Regarding shared_ptr reference count block

C

3

5

I had 2 questions regarding the std::shared_ptr control block:

(1) Regarding size: How can I programatically find the exact size of the control block for a std::shared_ptr?

(2) Regarding logic: Additionally, boost::shared_ptr mentions that they are completely lock-free with respect to changes in the control block.(Starting with Boost release 1.33.0, shared_ptr uses a lock-free implementation on most common platforms.) I don't think std::shared_ptr follows the same - is this planned for any future C++ version? Doesn't this also mean that boost::shared_ptr is a better idea for multithreaded cases?

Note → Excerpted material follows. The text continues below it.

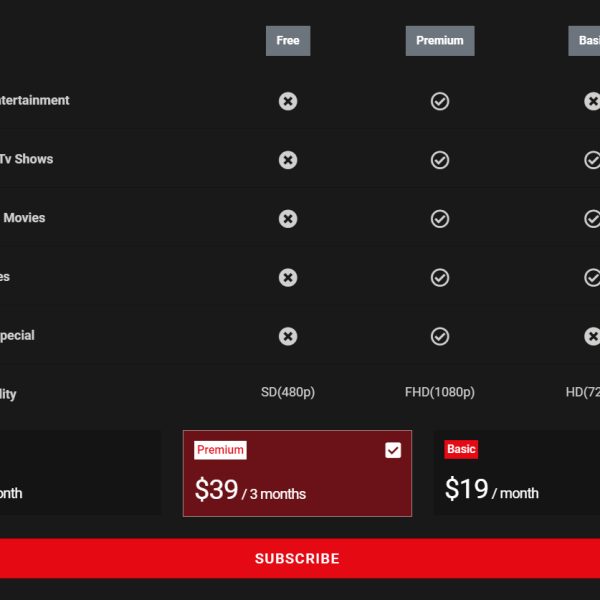The width and height of the screenshot is (600, 600).
Task: Click the X icon in Free column, Movies row
Action: click(288, 219)
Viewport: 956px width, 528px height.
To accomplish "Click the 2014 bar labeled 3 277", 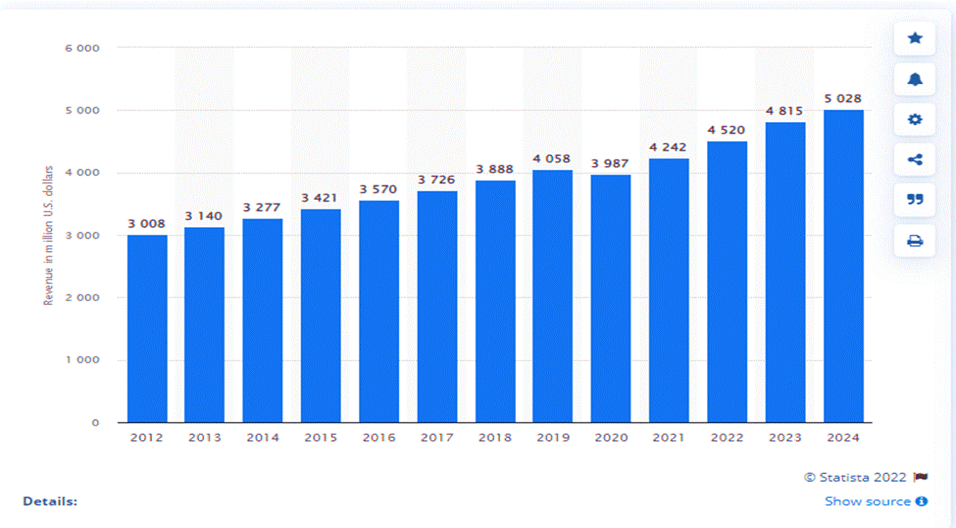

Con answered 26/11, 2018 at 3:45 Comment(10)

I'd be happy to revise the question if there's something wrong or unclear about it?(to the person who downvoted it) – Con 26/11, 2018 at 4:3

std::shared_ptr is a template, and, as such, since templates must be visible to the compiler, there's nothing that stops you from investigating your compiler's implementation of std::shared_ptr, and figure this out. – Panacea 26/11, 2018 at 4:7

True, but I'm hoping to do so programatically if possible. – Con 26/11, 2018 at 4:8

You can look at the implementation of std::shared_ptr of your compiler. Other than that, I think std::shared_ptr just uses atomics so is "lock free" in that regard. Note that ideally, you don't share mutable date across threads at all if you can help it and in that case you'll probably want simpler ref counted pointer that doesn't require atomics or locks. – Twinscrew 26/11, 2018 at 4:9

Thanks, yes that's true about generally not needing atomics in the non-multithreaded case. But two points here - (1) Using atomics doesnt technically qualify as "lock-free" right? (2) No implementation provides simple ref-counted non-atomic ops right? – Con 26/11, 2018 at 4:19

@Con Where are these atomic ops not lock free? – Hyacinthe 26/11, 2018 at 13:37

@Hyacinthe - I should be more careful with my wording - What I meant was C++ atomic types are not necessarily lock-free(they may or may not be as is checked by en.cppreference.com/w/cpp/atomic/atomic_is_lock_free). Since std::shared_ptr uses these atomic types so there is no guarantee of being lock-free. – Con 26/11, 2018 at 14:47

@Con There is no guarantee that std::shared_ptr is implemented in term of standard atomic types either. Either way, why do you care? – Hyacinthe 26/11, 2018 at 18:11

Lock-free implementations of concurrent primitives are generally only faster than those using locks in highly-contended settings. Otherwise, they're paying a price in extra operations or synchronization on the uncontended fast path. – Klausenburg 29/11, 2018 at 2:16

@PhilMiller: taking a lock costs at least an atomic RMW (with at least acq/rel ordering) even in the uncontended case. Releasing a spinlock is usually cheap, just an atomic store, but a mutex that can fall back to an OS-assisted sleep often also costs an atomic read-modify-write. Taking/releasing a lock is usually only a win if a lockless version would take multiple atomic operations. Lockless is often very good in low-contention situations. – Safko 22/12, 2018 at 21:28

B

5

(1) Regarding size: How can I programatically find the exact size of the control block for a std::shared_ptr?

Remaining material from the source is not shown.